Take the records below and extract, word for word, the lines from the one containing "Task: Switch to the Picture Capture tab" through the final line, inclusive. Omit pictures.

Pixel coordinate grounding data:
━━━

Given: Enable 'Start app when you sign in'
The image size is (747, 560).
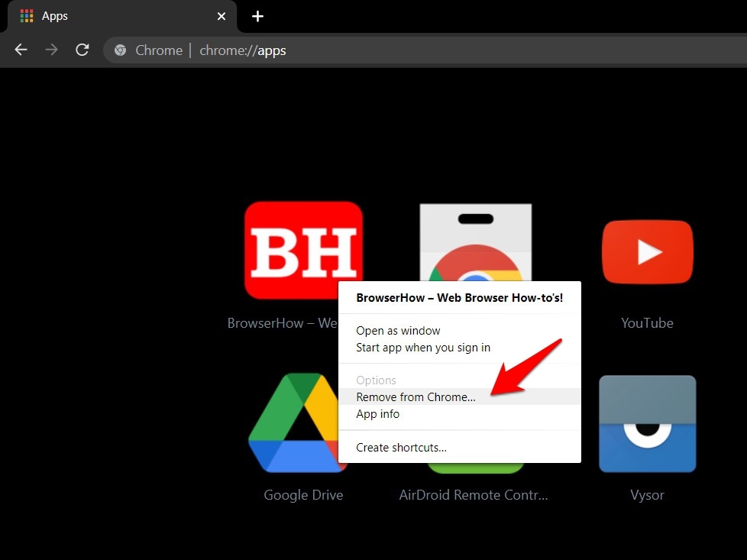Looking at the screenshot, I should [423, 348].
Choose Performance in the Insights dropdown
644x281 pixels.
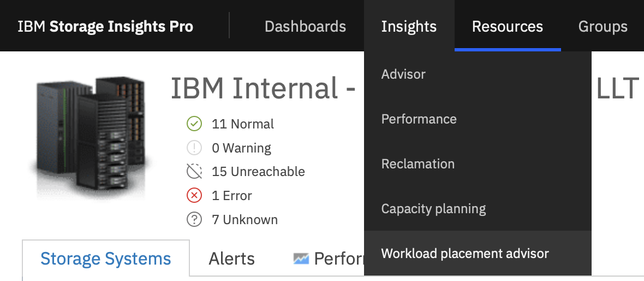click(x=419, y=119)
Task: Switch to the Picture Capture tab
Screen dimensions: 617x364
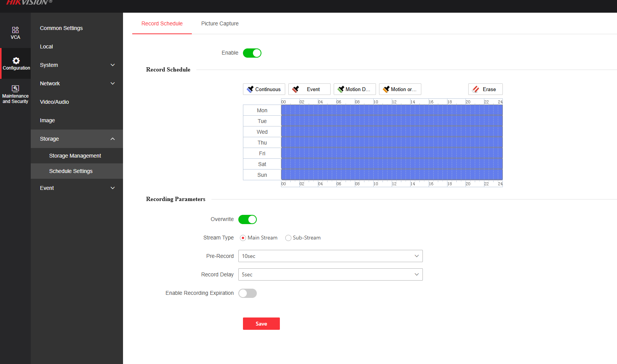Action: (220, 23)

━━━

▸ **RESPONSE**:
Task: Switch to the Picture Capture tab
Screen dimensions: 617x364
Action: (220, 23)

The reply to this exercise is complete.